SBI rules out loan rate cut till credit demand picks up

Cut in rate immediately impacts income; when volumes are thin, it is difficult to reduce these rates, says SBI chief

Arundhati Bhattacharya
BS Reporter Mumbai
Last Updated : Dec 10 2014 | 2:31 AM IST
The country’s largest lender, State of Bank of India (SBI), said it was ruling out a cut in lending rates till credit demand picked up, to compensate for loss in interest income.

A cut in lending rate immediately impacts the income. When volumes are thin (of the credit pipeline), it is difficult to reduce these rates, SBI Chairman Arundhati Bhattacharya told reporters on Tuesday.

A bank needs other income to compensate for the dip in earning due to reduction in loan rates. Credit demand is only slowly inching up. There is some demand for loans from new projects in commercial real estate and the renewable energy segment.

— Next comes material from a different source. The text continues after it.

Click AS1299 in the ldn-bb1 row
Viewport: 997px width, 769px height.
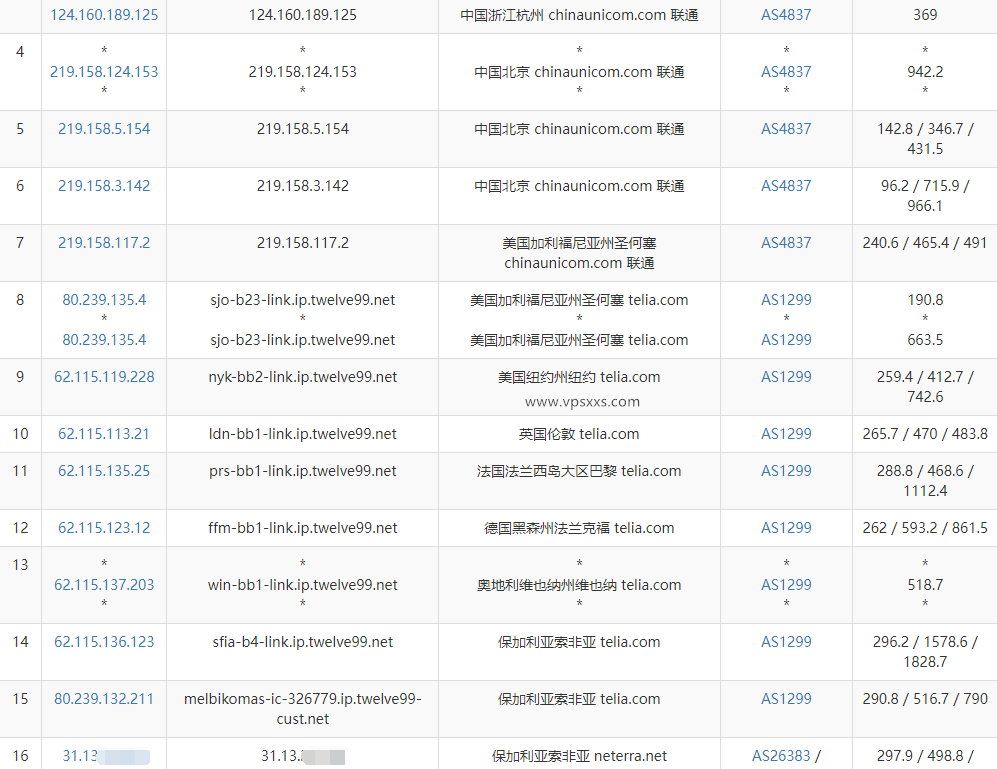coord(786,434)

Another SBI executive said a large portion of the loan portfolio was linked to the base rate. So, a cut in this rate leads to a widespread immediate effect. But when the interest rate on deposits is reduced, the benefits to the bank accrue only over a period. At present, SBI’s base rate is 10 per cent.

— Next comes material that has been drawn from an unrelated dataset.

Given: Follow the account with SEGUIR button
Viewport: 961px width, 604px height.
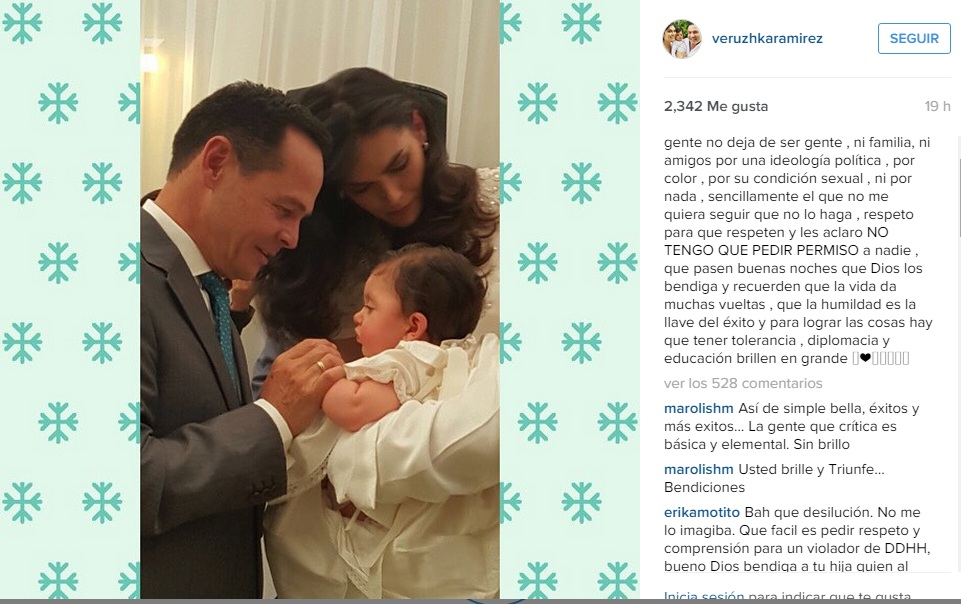Looking at the screenshot, I should (x=914, y=39).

Bhattacharya said a a small cut of 25-50 basis points (bps) in the Reserve Bank of India’s repo rate was not going to reduce the cost of funds.

With ample liquidity in the system and tepid credit growth, SBI and Axis Bank had last week reduced interest rates on retail term deposits by 25-75 bps. SBI says it has excess liquidity of Rs 70,000 crore. Credit offtake was not expected to see any substantial traction till the end of the year.

On a query regarding the troubled SpiceJet airline, the SBI chief said the bank now had no exposure to the latter. It was a tough sector to crack and few airlines had become profitable, with challenges like high taxes and user fees at airports, she added.